In Study IGBM, 90.9% of APs successfully administered intranasal glucagon and no APs successfully administered a full or partial dose of injectable glucagon (Table 21). In Study AMG111, 93% of APs successfully administered intranasal glucagon, no APs successfully administered a full dose of injectable glucagon, and 20% of acquaintance patients successfully administered a partial dose of injectable glucagon.

In Study AMG111, partial rather than full doses of injectable glucagon were administered by some participants due to failure to draw up all the solution into the syringe and/or failure to entirely depress the plunger.

Device Preference

In both studies, most CPs, PWDs, and APs expressed a preference for the intranasal glucagon device over the injectable glucagon kit (Table 22). In Study IGBM, 80.6% of CPs strongly preferred or preferred intranasal glucagon and 13.0% of CPs strongly preferred or preferred injectable glucagon. In terms of overall satisfaction, 74.2% of CPs strongly preferred or preferred intranasal glucagon and 9.7% preferred injectable glucagon. In Study AMG111, 87% of CPs preferred intranasal delivery of glucagon and 13% of CPs preferred needle-based delivery of glucagon for treating severe hypoglycemia.

Table 22

Selected Results From the Preference Questionnaire (Study IGBM).

In Study IGBM, 90.3% of PWDs strongly preferred or preferred intranasal glucagon in terms of feeling safe during a severe hypoglycemic event and 6.5% strongly preferred injectable glucagon. In Study AMG111, 69% of PWDs preferred intranasal delivery of glucagon and 19% preferred needle-based delivery of glucagon for the treatment of severe hypoglycemia by a third party.

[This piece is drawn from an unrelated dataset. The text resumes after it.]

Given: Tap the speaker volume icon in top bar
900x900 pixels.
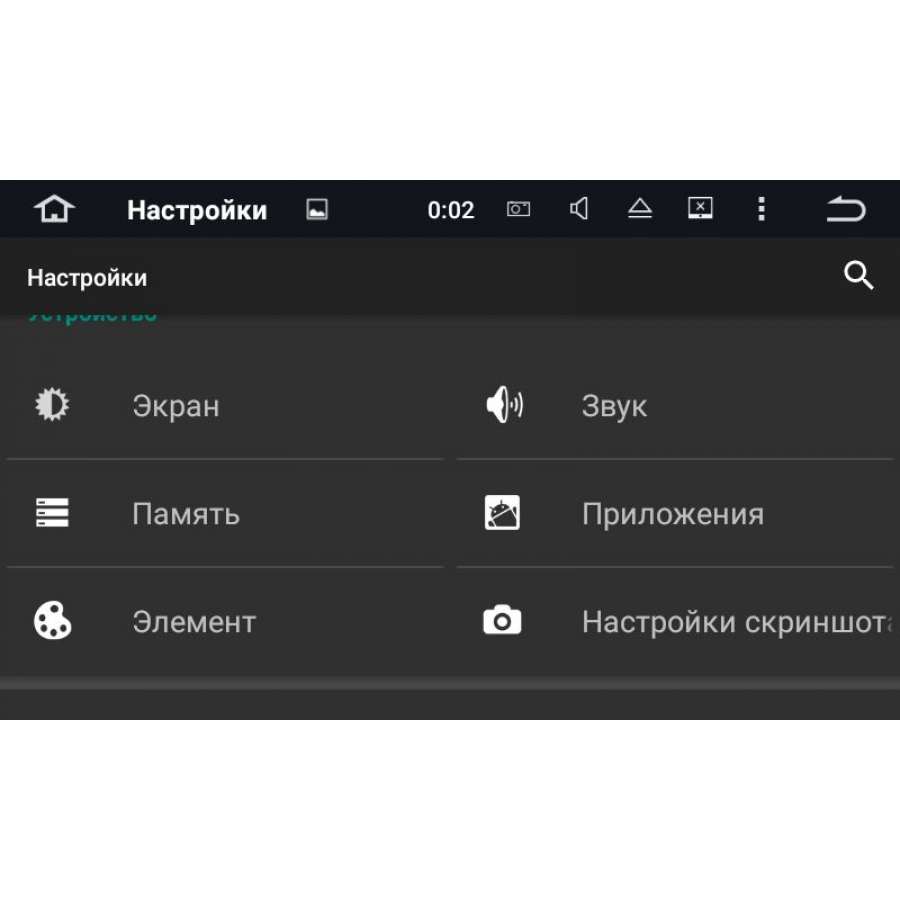Looking at the screenshot, I should pyautogui.click(x=579, y=208).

In Study IGBM, 93.5% of APs strongly preferred or preferred intranasal glucagon and 3.2% strongly preferred injectable glucagon. In terms of overall satisfaction, 87.1% of APs strongly preferred or preferred intranasal glucagon and 3.2% strongly preferred injectable glucagon. In Study AMG111, all APs indicated that they would recommend that PWDs carry intranasal glucagon for the APs to treat them with (as opposed to injectable glucagon or neither device).

Critical Appraisal

While the differences in administration success and time to administration were pronounced and consistent between intranasal and intramuscular delivery in both studies, the generalizability of the results to the Canadian population of potential glucagon users is less clear.